Task to complete:
Reproduce, character for character, the part that opens with the line containing "620x546 pixels." and closes with the line containing "the Aug. month", including both of those lines.
-------- Extracted entries
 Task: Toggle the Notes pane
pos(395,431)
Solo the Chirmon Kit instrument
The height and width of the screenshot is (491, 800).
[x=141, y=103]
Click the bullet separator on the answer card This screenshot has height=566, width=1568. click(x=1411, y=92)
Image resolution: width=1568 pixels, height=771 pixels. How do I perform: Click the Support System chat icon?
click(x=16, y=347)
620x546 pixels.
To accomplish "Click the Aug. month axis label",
----------------
-------- Extracted entries
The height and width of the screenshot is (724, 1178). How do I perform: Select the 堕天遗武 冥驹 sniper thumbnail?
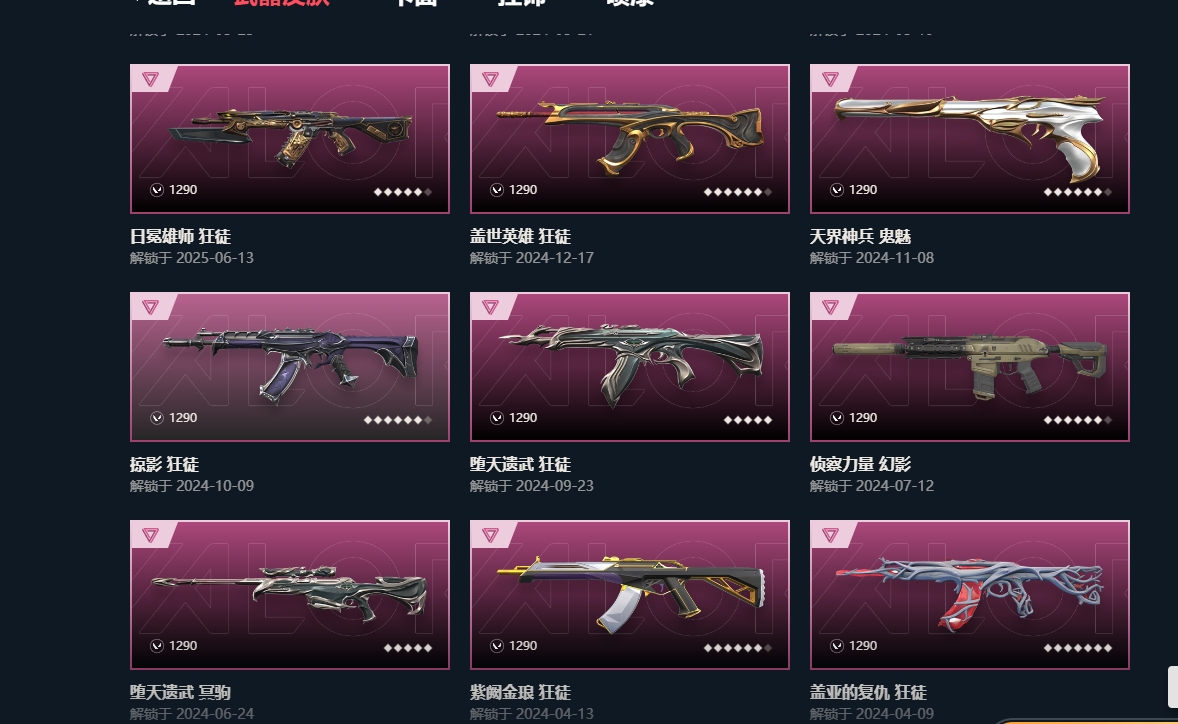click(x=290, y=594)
----------------
Solution to this problem:
620x546 pixels.
To accomplish "Click the Aug. month axis label",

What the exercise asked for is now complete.